What is needed: I would like every line of the records below that contains the word "output" copied.
Listed records Block Start
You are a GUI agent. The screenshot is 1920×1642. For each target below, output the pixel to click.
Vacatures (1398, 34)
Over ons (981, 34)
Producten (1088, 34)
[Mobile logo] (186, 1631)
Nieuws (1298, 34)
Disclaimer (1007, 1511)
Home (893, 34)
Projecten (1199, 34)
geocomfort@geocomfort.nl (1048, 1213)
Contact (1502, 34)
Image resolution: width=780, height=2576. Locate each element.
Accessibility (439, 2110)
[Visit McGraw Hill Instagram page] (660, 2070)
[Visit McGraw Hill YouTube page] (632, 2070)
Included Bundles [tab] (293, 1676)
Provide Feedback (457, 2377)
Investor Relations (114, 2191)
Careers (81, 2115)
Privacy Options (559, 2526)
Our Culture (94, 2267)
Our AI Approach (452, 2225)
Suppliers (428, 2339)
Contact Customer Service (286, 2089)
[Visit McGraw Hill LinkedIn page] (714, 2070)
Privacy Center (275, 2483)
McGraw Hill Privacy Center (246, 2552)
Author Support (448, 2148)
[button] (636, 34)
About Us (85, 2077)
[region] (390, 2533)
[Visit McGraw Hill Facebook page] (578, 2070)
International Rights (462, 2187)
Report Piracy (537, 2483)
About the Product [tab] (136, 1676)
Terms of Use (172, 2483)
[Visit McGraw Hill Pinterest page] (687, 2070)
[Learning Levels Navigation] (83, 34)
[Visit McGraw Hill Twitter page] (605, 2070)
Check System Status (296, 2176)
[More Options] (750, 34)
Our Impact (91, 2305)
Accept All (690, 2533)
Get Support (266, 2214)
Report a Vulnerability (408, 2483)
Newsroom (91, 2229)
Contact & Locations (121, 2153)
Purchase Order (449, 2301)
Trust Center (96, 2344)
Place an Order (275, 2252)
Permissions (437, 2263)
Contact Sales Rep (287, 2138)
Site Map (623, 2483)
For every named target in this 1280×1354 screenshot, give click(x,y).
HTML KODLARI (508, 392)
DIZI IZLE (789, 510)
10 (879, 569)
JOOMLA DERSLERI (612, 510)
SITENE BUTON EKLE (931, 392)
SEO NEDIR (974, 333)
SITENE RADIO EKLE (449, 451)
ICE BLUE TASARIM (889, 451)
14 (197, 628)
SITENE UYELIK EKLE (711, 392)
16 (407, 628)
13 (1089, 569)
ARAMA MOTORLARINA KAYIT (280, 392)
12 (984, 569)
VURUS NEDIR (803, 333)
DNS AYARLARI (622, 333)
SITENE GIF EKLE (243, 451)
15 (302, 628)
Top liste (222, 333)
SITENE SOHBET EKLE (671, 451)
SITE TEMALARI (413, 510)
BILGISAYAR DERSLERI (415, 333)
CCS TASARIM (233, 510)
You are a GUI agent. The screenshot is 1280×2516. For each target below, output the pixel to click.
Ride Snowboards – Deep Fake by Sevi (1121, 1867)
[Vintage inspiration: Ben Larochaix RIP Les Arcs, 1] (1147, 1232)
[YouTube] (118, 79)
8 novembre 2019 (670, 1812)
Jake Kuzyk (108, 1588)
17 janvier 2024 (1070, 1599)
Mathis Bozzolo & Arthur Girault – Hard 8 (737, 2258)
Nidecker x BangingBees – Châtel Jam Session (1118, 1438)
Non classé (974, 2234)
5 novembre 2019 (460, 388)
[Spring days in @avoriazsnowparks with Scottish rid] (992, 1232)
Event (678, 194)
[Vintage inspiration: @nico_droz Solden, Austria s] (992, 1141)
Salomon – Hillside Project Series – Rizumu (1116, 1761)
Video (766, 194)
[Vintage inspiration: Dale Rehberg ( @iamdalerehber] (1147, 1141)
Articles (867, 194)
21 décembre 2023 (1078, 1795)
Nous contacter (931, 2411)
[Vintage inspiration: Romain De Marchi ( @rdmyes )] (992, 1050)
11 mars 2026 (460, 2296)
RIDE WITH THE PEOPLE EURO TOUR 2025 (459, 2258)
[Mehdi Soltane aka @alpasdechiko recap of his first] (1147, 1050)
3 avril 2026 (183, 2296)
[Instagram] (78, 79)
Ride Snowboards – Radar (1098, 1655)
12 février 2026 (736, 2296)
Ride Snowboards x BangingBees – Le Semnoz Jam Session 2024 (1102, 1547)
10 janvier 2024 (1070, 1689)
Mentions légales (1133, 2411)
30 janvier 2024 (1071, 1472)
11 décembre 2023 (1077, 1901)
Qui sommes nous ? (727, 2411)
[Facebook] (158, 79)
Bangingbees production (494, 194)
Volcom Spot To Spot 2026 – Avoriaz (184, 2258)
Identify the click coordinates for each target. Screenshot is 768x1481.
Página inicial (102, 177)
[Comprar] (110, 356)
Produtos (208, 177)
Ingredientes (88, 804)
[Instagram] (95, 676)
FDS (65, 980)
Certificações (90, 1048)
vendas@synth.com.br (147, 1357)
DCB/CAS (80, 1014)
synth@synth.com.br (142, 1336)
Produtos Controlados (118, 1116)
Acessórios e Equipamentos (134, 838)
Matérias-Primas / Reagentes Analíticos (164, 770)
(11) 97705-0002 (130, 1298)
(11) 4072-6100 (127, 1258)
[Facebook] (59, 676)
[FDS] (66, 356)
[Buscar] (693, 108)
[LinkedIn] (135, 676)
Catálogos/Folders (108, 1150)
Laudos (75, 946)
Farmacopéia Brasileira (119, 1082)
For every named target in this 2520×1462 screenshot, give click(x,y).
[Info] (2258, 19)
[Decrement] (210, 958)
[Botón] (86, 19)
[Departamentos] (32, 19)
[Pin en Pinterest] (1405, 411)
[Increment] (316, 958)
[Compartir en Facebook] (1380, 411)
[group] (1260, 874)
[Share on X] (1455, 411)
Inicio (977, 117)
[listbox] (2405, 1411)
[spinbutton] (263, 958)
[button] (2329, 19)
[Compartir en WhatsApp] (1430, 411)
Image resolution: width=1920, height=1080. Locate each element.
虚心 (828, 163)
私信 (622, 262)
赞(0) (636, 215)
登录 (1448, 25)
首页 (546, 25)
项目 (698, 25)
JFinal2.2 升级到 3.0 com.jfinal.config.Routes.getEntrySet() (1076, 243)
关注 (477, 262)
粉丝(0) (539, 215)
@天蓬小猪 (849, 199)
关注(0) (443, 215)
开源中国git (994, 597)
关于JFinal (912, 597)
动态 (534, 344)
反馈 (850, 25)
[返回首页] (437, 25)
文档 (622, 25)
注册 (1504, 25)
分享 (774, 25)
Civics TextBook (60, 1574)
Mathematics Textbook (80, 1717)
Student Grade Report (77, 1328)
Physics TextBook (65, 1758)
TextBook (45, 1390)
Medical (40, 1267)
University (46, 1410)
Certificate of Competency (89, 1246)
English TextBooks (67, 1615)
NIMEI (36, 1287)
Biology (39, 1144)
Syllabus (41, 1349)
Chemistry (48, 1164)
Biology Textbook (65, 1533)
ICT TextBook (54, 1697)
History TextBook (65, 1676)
Listed records Block End
Answer to the exercise:
You are a GUI agent. The screenshot is 1920×1642. For each target below, output the pixel to click.
You are a GUI agent. The screenshot is 1280×2516. For each target below, output the pixel to click.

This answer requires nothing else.